In the old days when I trained, we were instructed to use a so-called “S.O.A.P” note.  The abbreviation stands for the different types of information that should be included in the note:

Subjective: A description of the report from the patient regarding his or her own symptoms and overall improvement or lack thereof, as well as any reports of side effects. In the case of antidepressants, the timing of any changes in symptoms should also be ascertained and described, to help rule out a placebo effect.

Objective: What does the doctor observe when looking at the patient? Are there any changes in the patient's physical examination? What changes in the patient’s outward mental status have transpired since the last visit? What are the results of any lab tests that have been ordered?

Assessment: What does the doctor think these results meanregarding the patient’s diagnosis and treatment?

Plan:  What is the doctor going to do next to handle any problematic side effects of treatment, or to handle any failure of the patient to improve?

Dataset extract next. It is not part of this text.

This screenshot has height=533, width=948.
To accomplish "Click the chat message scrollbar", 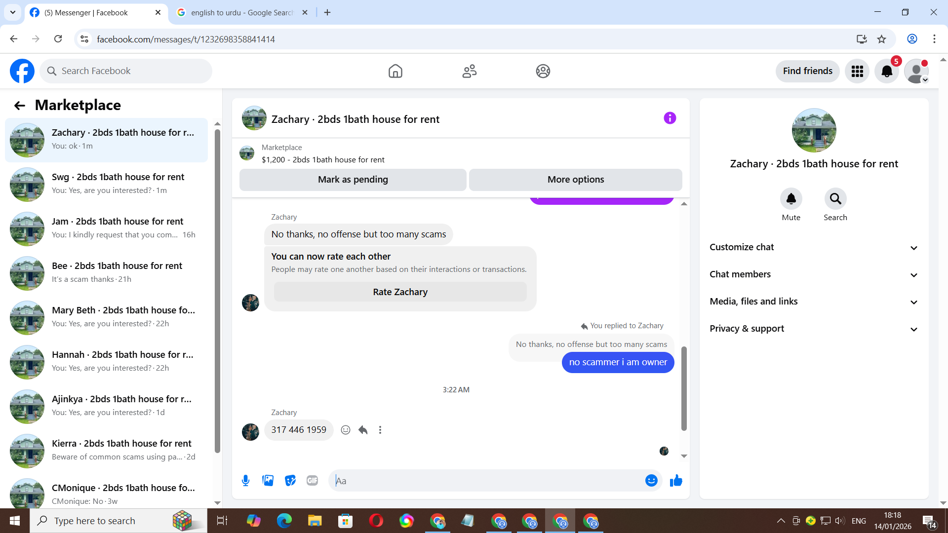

In psychiatry, a good progress note should also contain information about any changes in the patient's psychosocial situation - particularly any stressors: job changes, divorce, major family battles, deaths, children getting into trouble and the like. This information is important in determining whether any changes in the patient's clinical picture are due to environmental stressors or psychological reactions, and not due to the medication or its failure.

At the multispecialty clinic where I work part time, the useful S.O.A.P. progress note format is at risk of being abandoned. There are still good notes, but many of the progress notes contain almost no indication of what the doctor was thinking about the effects, let alone the pro’s and con’s, of the patient’s treatment.  

Between scrolling through all of the the checklists and the extraneous notes and next to worthless notes, I find myself  wasting an amazing amount of valuable time that I could be spending actually talking to my patient.

I certainly wish the AMA well in addressing these problems. I’m not holding my breath.